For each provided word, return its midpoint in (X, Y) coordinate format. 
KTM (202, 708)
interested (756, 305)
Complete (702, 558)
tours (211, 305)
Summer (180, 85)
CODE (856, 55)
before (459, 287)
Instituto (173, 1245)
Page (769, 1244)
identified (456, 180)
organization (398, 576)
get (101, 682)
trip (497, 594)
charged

^^^^^^^^^^^^^^^^

● Exercise description
Please arrange every line of the records above as a Markdown table with the columns Row and Record line, giving each line a row number and leaving out any blank lines.

● Full output
| Row | Record line |
|---|---|
| 1 | For each provided word, return its midpoint in (X, Y) coordinate format.  |
| 2 | KTM (202, 708) |
| 3 | interested (756, 305) |
| 4 | Complete (702, 558) |
| 5 | tours (211, 305) |
| 6 | Summer (180, 85) |
| 7 | CODE (856, 55) |
| 8 | before (459, 287) |
| 9 | Instituto (173, 1245) |
| 10 | Page (769, 1244) |
| 11 | identified (456, 180) |
| 12 | organization (398, 576) |
| 13 | get (101, 682) |
| 14 | trip (497, 594) |
| 15 | charged |